Elbette bu savunmanın da yeterli açıklıkta olmadığı, hayatın olağan akışına uygun düşmediği izahtan varestedir. Ancak makine satarak alacaklı duruma geçen bir şirketin bir yandan da muhatabına para göndermesi de anlaşılmaya elverişli değildir. Bir satıcının sattığı ürünün bedelini veya büyük kısmını hemen iade etmesi izaha muhtaçtır.
Öte yandan finansal kiralama yoluyla alınan malın bedeli finans kurumu tarafından ödenir. Nihai alıcı davalı olsa da, satış sözleşmesi satıcı ile finans kurumu arasında kurulur. Alıcı ile finans kurumu arasındaki ilişki ise finansal kiralamadır.
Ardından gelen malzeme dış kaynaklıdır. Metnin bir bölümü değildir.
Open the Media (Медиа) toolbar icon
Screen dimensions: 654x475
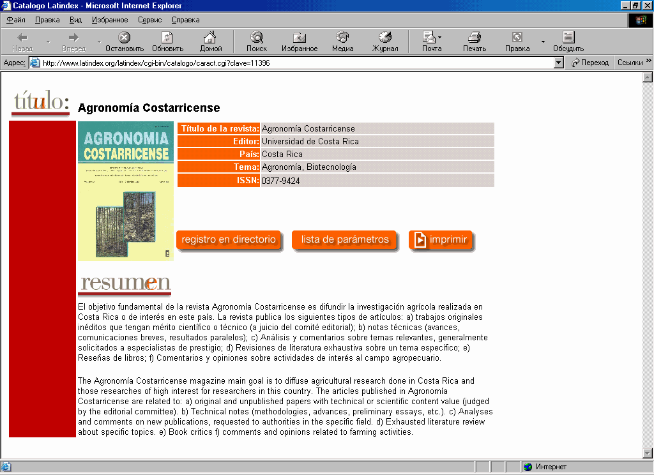(x=342, y=38)
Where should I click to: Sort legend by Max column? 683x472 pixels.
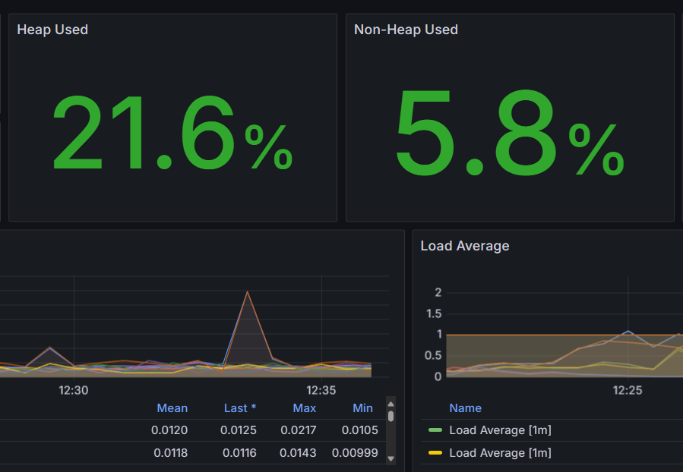click(304, 408)
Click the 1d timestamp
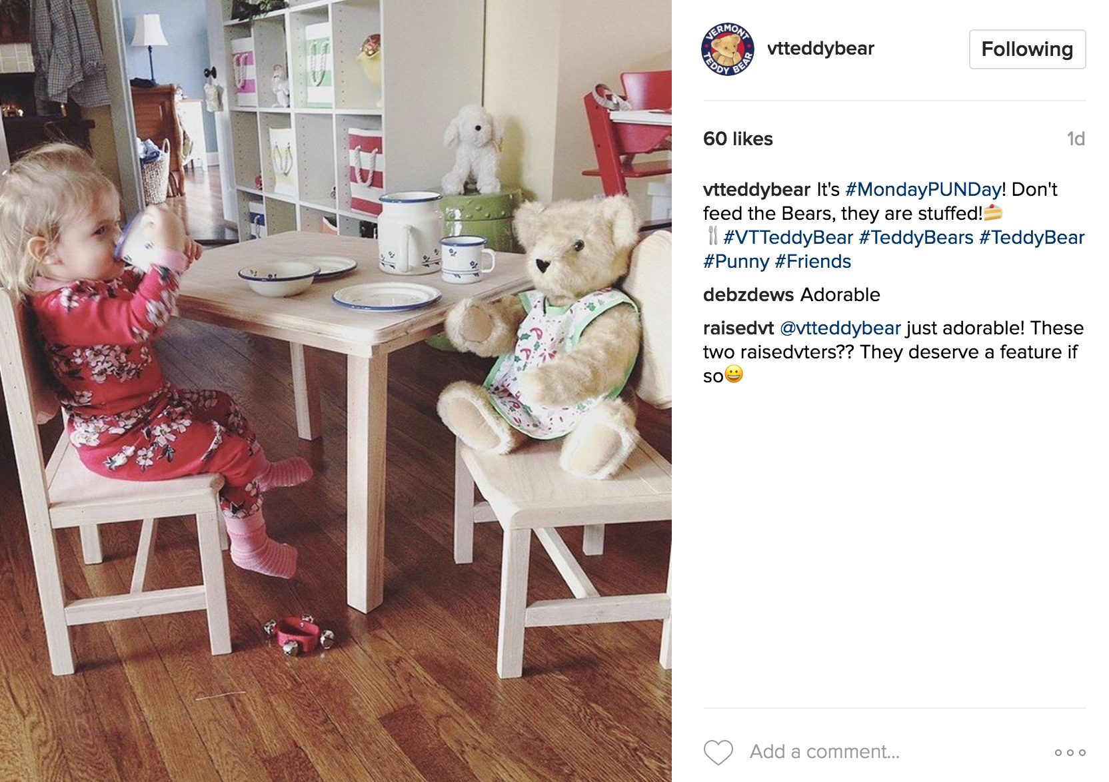Image resolution: width=1109 pixels, height=782 pixels. (1076, 139)
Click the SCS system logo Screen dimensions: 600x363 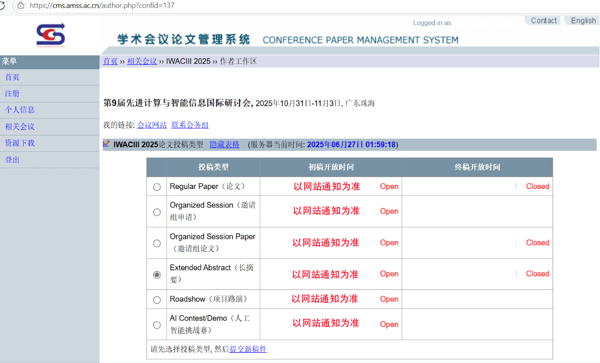click(x=51, y=36)
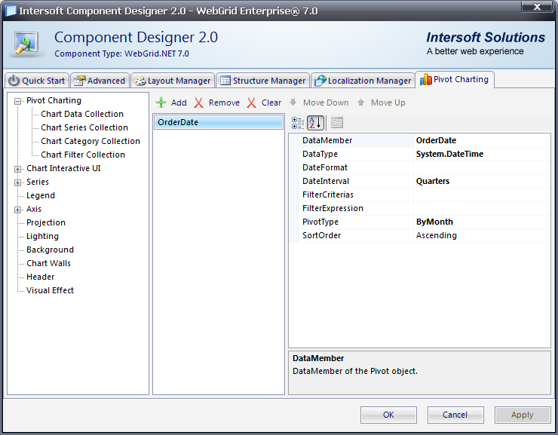Expand the Chart Interactive UI node
This screenshot has height=435, width=558.
[17, 169]
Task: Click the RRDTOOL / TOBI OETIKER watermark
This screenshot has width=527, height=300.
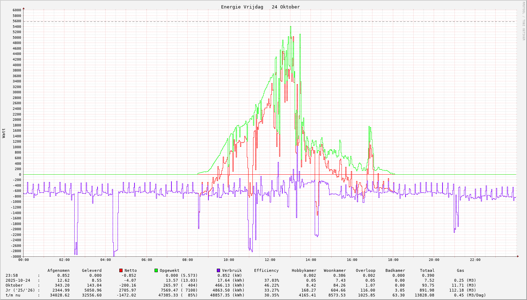Action: 523,21
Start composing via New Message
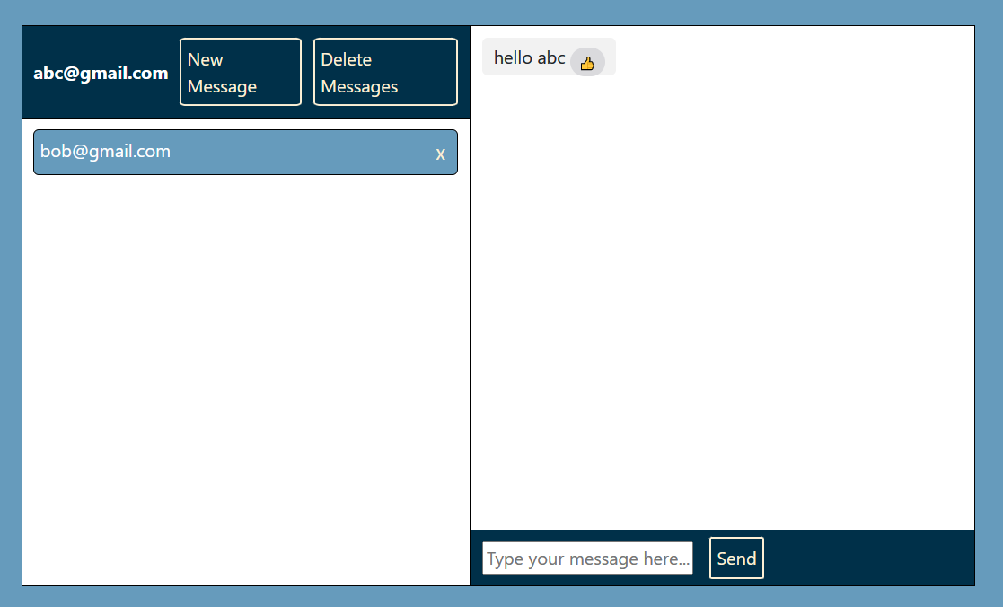Viewport: 1003px width, 607px height. [240, 72]
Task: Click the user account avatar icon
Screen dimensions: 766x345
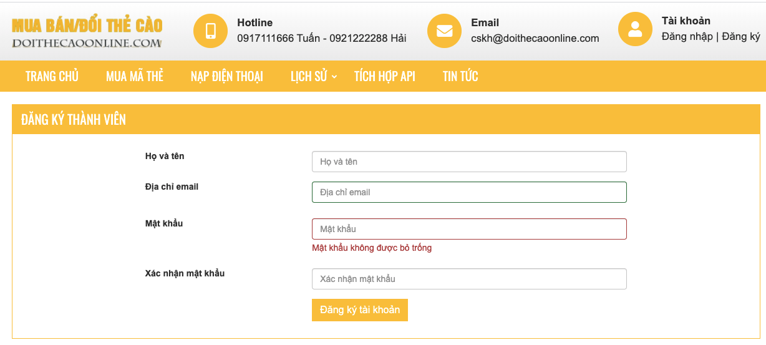Action: pyautogui.click(x=635, y=29)
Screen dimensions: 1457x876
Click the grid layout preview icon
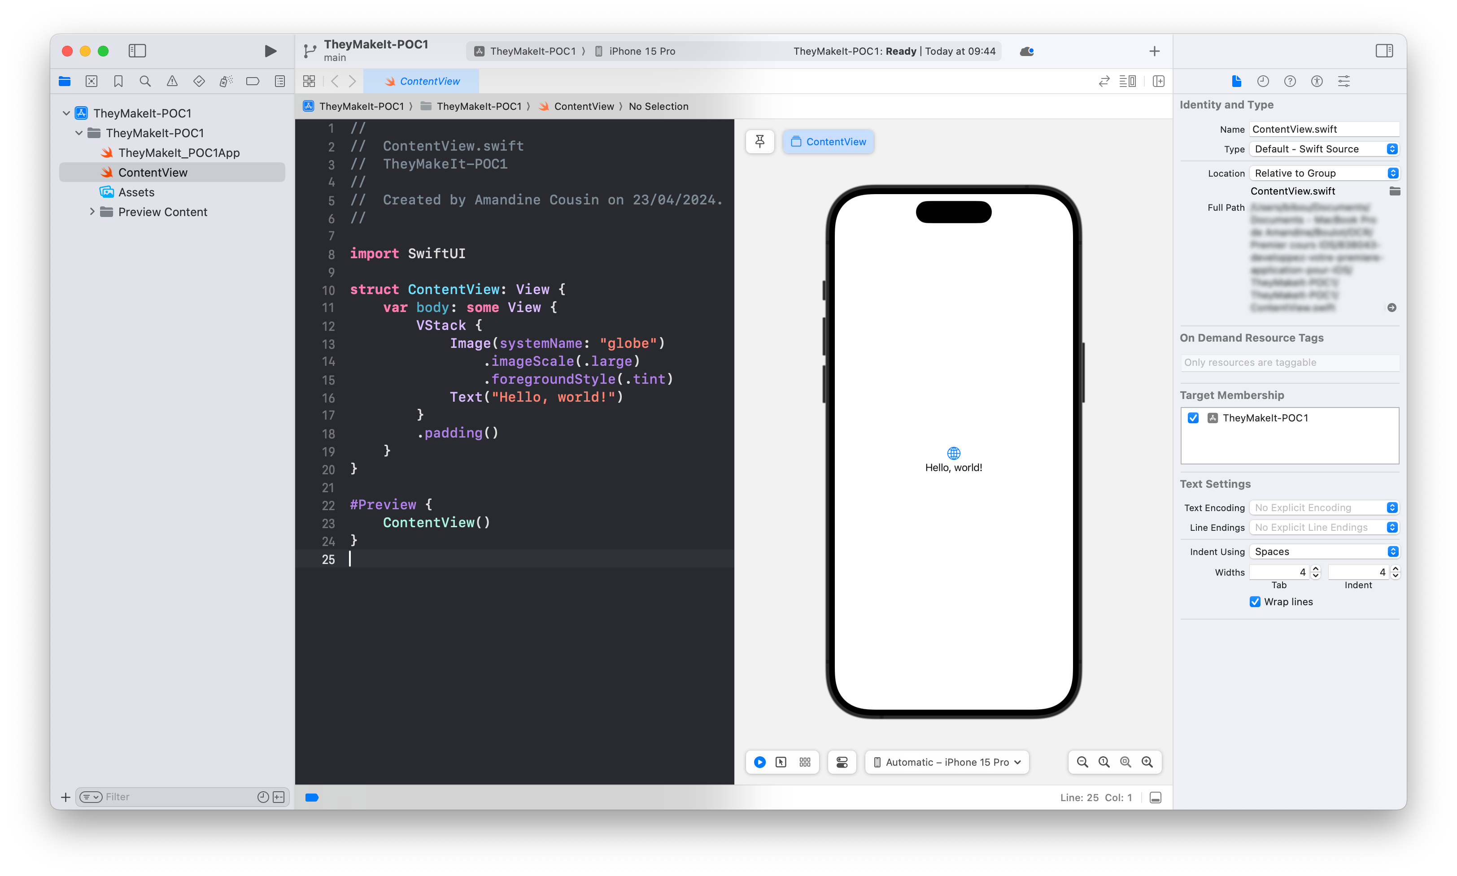[x=806, y=763]
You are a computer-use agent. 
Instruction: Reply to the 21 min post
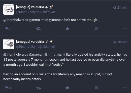(x=7, y=29)
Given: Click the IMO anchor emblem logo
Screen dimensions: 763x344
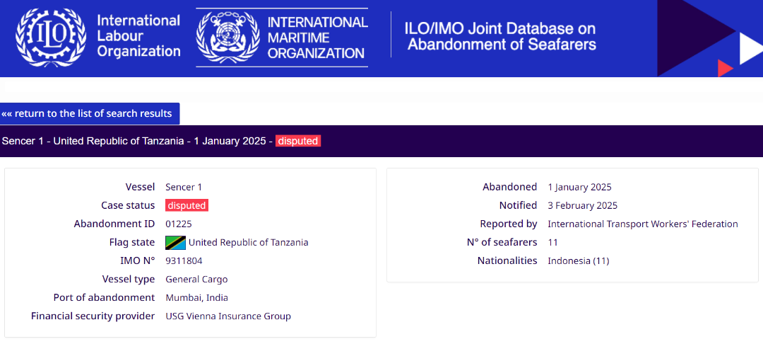Looking at the screenshot, I should [x=227, y=37].
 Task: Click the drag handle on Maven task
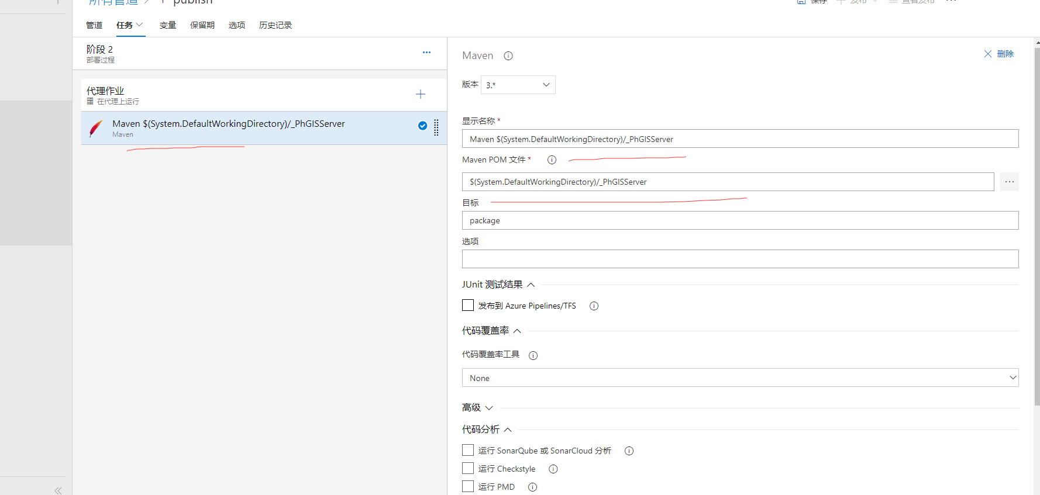[436, 127]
Nitekim finans kurumundan gelen yazı cevaplarına göre leasing yoluyla alınan makine-ekipman bedelleri finans kurumu tarafından doğrudan satıcıya ödenmiştir.
Uyuşmazlığın çözümünde katkı sağlayacağı düşünülerek taraf defterleri üzerinde bilirkişi incelemesi yapılmıştır. Önce davacı tarafın defterleri incelenmiş, bilirkişi 09.052019 tarihli raporunda davacı defterlerinin usulüne uygun tutulduğunu ve sahibi lehine delil teşkil edebileceğini açıkladıktan sonra, finansal kiralama işlemi kapsamında davacının 1.969.500.TL tutarında bir fatura kestiğini, bedelini Türkiye Finans Katılım Bankası A.Ş.’den tahsil ettiğini, kayıtlara göre davacının davalı tarafa gönderdiği ve aldığı havalelerin defterine kayıtlı olduğunu, takip tarihi itibariyle davacının 1.000.000.TL alacaklı göründüğünü izah etmiştir. Davacı kayıtlarında malın teslimine ilişkin kayıtlar da mevcuttur.
Talimat yoluyla davalı defterleri de incelenmiştir. Buna ilişkin 20.08.2019 tarihli raporda davalının defterlerinin muhasebe sistemi uygulama tebliğlerine uygun tutulmadığı belirtilmiştir. Her ne kadar davalının defter tasdikleri zamanında yapılmış olsa da ticari alışveriş ve ödemelerin, örneğin davacıya avans iadesi adı altında gönderilen ve alınan paraların davalı defterlerinde kayıtlı olmadığı anlaşılmaktadır. Davalı kendi defterlerine göre borçlu veya alacaklı değildir. Finansal kiralama konusu malı teslim aldığına dair tutanak ve beyanları da mevcuttur. Davalı taraf finansal kiralama bedelini 269.500.TL peşinat vermek ve 60.379,15.TL taksitler ödemek suretiyle toplam 2.442.825.TL olarak finans kurumuna ödeyecektir. Bu durumda kesim hattı tamamlandıkça davacıya ödeme yapılacağı iddiası dayanaksız kalmaktadır.
Her iki tarafın da mahkemeye maddi gerçek hakkında doyurucu bilgi vermediği, basiretli tacir gibi davranmadığı ortada olsa bile, davacının açıkça avans ödemesi adı altında para göndermesi, davalının buna hiç karşı çıkmaması, bilakis avans iadesi açıklamasıyla bir miktar para göndermesi, teslim yapıldıkça ödeme yapılacağına dair savunmasının finansal kiralama yöntemi ile uyuşmaması, yine finansal kiralama işlemlerinde ayıp iddiasının farklı bir prosedüre tabi olarak finansal kiralayana yöneltilmesi gerektiği nazara alınarak davanın yeterince ispat edildiği kanaatiyle davanın kabulüne karar verilmiştir.
Davalı taraf alacak miktarını bilecek durumdadır. Para alışverişlerini defterlerine işlemeyerek usulsüz davranmıştır. Taraflar arasındaki ilişki de mahkememizi yanıltacak biçimde eksik ve yanlı aktarılmıştır. Bu sebeple davalı aleyhine icra inkar tazminatına hükmedilmiştir.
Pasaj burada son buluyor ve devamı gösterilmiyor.